EXTRACTED INFORMATION:

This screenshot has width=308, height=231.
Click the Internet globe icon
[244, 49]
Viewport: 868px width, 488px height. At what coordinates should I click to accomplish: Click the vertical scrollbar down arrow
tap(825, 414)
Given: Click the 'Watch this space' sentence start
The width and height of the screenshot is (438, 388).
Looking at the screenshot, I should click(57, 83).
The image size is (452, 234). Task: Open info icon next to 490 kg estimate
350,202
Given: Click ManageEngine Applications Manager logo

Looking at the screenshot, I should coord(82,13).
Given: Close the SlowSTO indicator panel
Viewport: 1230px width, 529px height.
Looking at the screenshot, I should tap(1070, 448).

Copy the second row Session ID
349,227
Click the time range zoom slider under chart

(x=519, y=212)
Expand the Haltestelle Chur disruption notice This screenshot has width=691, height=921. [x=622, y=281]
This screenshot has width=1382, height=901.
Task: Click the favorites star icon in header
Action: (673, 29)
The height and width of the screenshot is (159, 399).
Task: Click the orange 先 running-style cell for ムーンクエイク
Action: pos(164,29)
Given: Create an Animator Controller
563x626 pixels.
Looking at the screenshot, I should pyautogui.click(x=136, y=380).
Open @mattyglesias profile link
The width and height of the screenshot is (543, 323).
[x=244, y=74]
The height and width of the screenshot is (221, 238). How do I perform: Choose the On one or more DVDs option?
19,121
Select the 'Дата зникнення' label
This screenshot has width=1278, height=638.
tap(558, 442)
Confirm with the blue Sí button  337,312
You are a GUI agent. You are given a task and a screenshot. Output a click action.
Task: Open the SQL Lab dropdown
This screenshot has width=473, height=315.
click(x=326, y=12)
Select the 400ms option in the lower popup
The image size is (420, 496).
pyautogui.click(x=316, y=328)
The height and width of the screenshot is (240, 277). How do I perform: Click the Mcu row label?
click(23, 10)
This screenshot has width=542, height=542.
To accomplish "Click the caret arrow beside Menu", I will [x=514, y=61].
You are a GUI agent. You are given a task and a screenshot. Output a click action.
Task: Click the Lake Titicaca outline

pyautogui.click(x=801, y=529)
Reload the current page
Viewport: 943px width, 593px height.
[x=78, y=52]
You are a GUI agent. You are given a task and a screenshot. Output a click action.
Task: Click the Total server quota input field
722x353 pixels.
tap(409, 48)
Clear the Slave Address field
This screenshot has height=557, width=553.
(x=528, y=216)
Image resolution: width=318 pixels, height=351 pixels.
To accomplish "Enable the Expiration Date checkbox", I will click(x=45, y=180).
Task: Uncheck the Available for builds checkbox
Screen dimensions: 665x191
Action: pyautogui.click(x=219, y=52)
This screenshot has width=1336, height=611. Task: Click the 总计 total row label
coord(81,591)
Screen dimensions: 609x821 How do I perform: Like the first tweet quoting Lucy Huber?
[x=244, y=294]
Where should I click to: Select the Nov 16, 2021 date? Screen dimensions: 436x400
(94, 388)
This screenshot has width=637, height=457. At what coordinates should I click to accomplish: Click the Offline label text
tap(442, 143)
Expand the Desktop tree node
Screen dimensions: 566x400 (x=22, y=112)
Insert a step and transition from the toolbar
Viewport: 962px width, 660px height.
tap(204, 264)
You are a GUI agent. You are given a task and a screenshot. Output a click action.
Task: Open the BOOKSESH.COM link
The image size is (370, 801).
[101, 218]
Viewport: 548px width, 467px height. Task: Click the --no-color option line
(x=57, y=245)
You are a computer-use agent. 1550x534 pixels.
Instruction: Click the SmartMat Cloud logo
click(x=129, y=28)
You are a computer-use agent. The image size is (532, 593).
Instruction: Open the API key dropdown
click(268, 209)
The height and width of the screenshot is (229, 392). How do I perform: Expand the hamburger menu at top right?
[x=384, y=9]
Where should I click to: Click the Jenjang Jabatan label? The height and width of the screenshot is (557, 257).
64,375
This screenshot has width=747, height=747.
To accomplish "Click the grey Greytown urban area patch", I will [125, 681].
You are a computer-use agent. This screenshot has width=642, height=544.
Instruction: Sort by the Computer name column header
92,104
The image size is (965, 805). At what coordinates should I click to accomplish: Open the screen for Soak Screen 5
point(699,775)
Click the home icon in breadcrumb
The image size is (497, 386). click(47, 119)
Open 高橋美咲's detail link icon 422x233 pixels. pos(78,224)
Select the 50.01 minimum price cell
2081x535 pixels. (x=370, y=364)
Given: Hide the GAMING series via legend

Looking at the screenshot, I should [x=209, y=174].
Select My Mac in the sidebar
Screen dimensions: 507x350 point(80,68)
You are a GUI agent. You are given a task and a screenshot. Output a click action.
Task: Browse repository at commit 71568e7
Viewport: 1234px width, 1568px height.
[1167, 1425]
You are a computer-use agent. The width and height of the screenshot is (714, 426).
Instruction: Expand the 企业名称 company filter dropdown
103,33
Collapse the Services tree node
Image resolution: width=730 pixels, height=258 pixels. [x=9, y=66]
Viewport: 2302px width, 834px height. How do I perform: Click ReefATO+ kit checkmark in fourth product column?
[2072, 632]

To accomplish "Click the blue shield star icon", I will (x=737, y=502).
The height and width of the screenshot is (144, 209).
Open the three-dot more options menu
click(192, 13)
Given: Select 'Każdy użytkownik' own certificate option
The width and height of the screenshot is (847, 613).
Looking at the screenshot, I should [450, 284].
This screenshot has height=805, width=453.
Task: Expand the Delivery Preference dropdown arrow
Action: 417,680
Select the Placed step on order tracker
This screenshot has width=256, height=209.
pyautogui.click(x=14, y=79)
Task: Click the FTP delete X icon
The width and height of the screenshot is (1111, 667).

WORK REQUIRED:
Type the entries out again so that they match exactly.

RESULT FOR THIS EXERCISE:
This screenshot has width=308, height=231.
Click the Internet globe icon
[244, 49]
Viewport: 868px width, 488px height. At what coordinates should I click to accomplish: Click the vertical scrollbar down arrow
tap(825, 414)
Given: Click the 'Watch this space' sentence start
The width and height of the screenshot is (438, 388).
Looking at the screenshot, I should click(57, 83).
The image size is (452, 234). Task: Open info icon next to 490 kg estimate
350,202
Given: Click ManageEngine Applications Manager logo

Looking at the screenshot, I should coord(82,13).
Given: Close the SlowSTO indicator panel
Viewport: 1230px width, 529px height.
Looking at the screenshot, I should tap(1070, 448).

Copy the second row Session ID
349,227
Click the time range zoom slider under chart

(x=519, y=212)
Expand the Haltestelle Chur disruption notice This screenshot has width=691, height=921. [x=622, y=281]
This screenshot has width=1382, height=901.
Task: Click the favorites star icon in header
Action: (673, 29)
The height and width of the screenshot is (159, 399).
Task: Click the orange 先 running-style cell for ムーンクエイク
Action: pos(164,29)
Given: Create an Animator Controller
563x626 pixels.
Looking at the screenshot, I should pyautogui.click(x=136, y=380).
Open @mattyglesias profile link
The width and height of the screenshot is (543, 323).
[x=244, y=74]
The height and width of the screenshot is (221, 238). How do I perform: Choose the On one or more DVDs option?
19,121
Select the 'Дата зникнення' label
This screenshot has width=1278, height=638.
tap(558, 442)
Confirm with the blue Sí button  337,312
You are a GUI agent. You are given a task and a screenshot. Output a click action.
Task: Open the SQL Lab dropdown
This screenshot has width=473, height=315.
click(x=326, y=12)
Select the 400ms option in the lower popup
The image size is (420, 496).
pyautogui.click(x=316, y=328)
The height and width of the screenshot is (240, 277). How do I perform: Click the Mcu row label?
click(23, 10)
This screenshot has width=542, height=542.
To accomplish "Click the caret arrow beside Menu", I will [x=514, y=61].
You are a GUI agent. You are given a task and a screenshot. Output a click action.
Task: Click the Lake Titicaca outline

pyautogui.click(x=801, y=529)
Reload the current page
Viewport: 943px width, 593px height.
[x=78, y=52]
You are a GUI agent. You are given a task and a screenshot. Output a click action.
Task: Click the Total server quota input field
722x353 pixels.
tap(409, 48)
Clear the Slave Address field
This screenshot has height=557, width=553.
(x=528, y=216)
Image resolution: width=318 pixels, height=351 pixels.
To accomplish "Enable the Expiration Date checkbox", I will click(x=45, y=180).
Task: Uncheck the Available for builds checkbox
Screen dimensions: 665x191
Action: pyautogui.click(x=219, y=52)
This screenshot has width=1336, height=611. Task: Click the 总计 total row label
coord(81,591)
Screen dimensions: 609x821 How do I perform: Like the first tweet quoting Lucy Huber?
[x=244, y=294]
Where should I click to: Select the Nov 16, 2021 date? Screen dimensions: 436x400
(94, 388)
This screenshot has width=637, height=457. At what coordinates should I click to accomplish: Click the Offline label text
tap(442, 143)
Expand the Desktop tree node
Screen dimensions: 566x400 (x=22, y=112)
Insert a step and transition from the toolbar
Viewport: 962px width, 660px height.
tap(204, 264)
You are a GUI agent. You are given a task and a screenshot. Output a click action.
Task: Open the BOOKSESH.COM link
The image size is (370, 801).
[101, 218]
Viewport: 548px width, 467px height. Task: Click the --no-color option line
(x=57, y=245)
You are a computer-use agent. 1550x534 pixels.
Instruction: Click the SmartMat Cloud logo
click(x=129, y=28)
You are a computer-use agent. The image size is (532, 593).
Instruction: Open the API key dropdown
click(268, 209)
The height and width of the screenshot is (229, 392). How do I perform: Expand the hamburger menu at top right?
[x=384, y=9]
Where should I click to: Click the Jenjang Jabatan label? The height and width of the screenshot is (557, 257).
64,375
This screenshot has width=747, height=747.
To accomplish "Click the grey Greytown urban area patch", I will [125, 681].
You are a computer-use agent. This screenshot has width=642, height=544.
Instruction: Sort by the Computer name column header
92,104
The image size is (965, 805). At what coordinates should I click to accomplish: Open the screen for Soak Screen 5
point(699,775)
Click the home icon in breadcrumb
The image size is (497, 386). click(47, 119)
Open 高橋美咲's detail link icon 422x233 pixels. pos(78,224)
Select the 50.01 minimum price cell
2081x535 pixels. (x=370, y=364)
Given: Hide the GAMING series via legend

Looking at the screenshot, I should [x=209, y=174].
Select My Mac in the sidebar
Screen dimensions: 507x350 point(80,68)
You are a GUI agent. You are given a task and a screenshot. Output a click action.
Task: Browse repository at commit 71568e7
Viewport: 1234px width, 1568px height.
[1167, 1425]
You are a computer-use agent. The width and height of the screenshot is (714, 426).
Instruction: Expand the 企业名称 company filter dropdown
103,33
Collapse the Services tree node
Image resolution: width=730 pixels, height=258 pixels. [x=9, y=66]
Viewport: 2302px width, 834px height. How do I perform: Click ReefATO+ kit checkmark in fourth product column?
[2072, 632]

To accomplish "Click the blue shield star icon", I will (x=737, y=502).
The height and width of the screenshot is (144, 209).
Open the three-dot more options menu
click(192, 13)
Given: Select 'Każdy użytkownik' own certificate option
The width and height of the screenshot is (847, 613).
Looking at the screenshot, I should [450, 284].
This screenshot has height=805, width=453.
Task: Expand the Delivery Preference dropdown arrow
Action: 417,680
Select the Placed step on order tracker
This screenshot has width=256, height=209.
pyautogui.click(x=14, y=79)
Task: Click the FTP delete X icon
The width and height of the screenshot is (1111, 667).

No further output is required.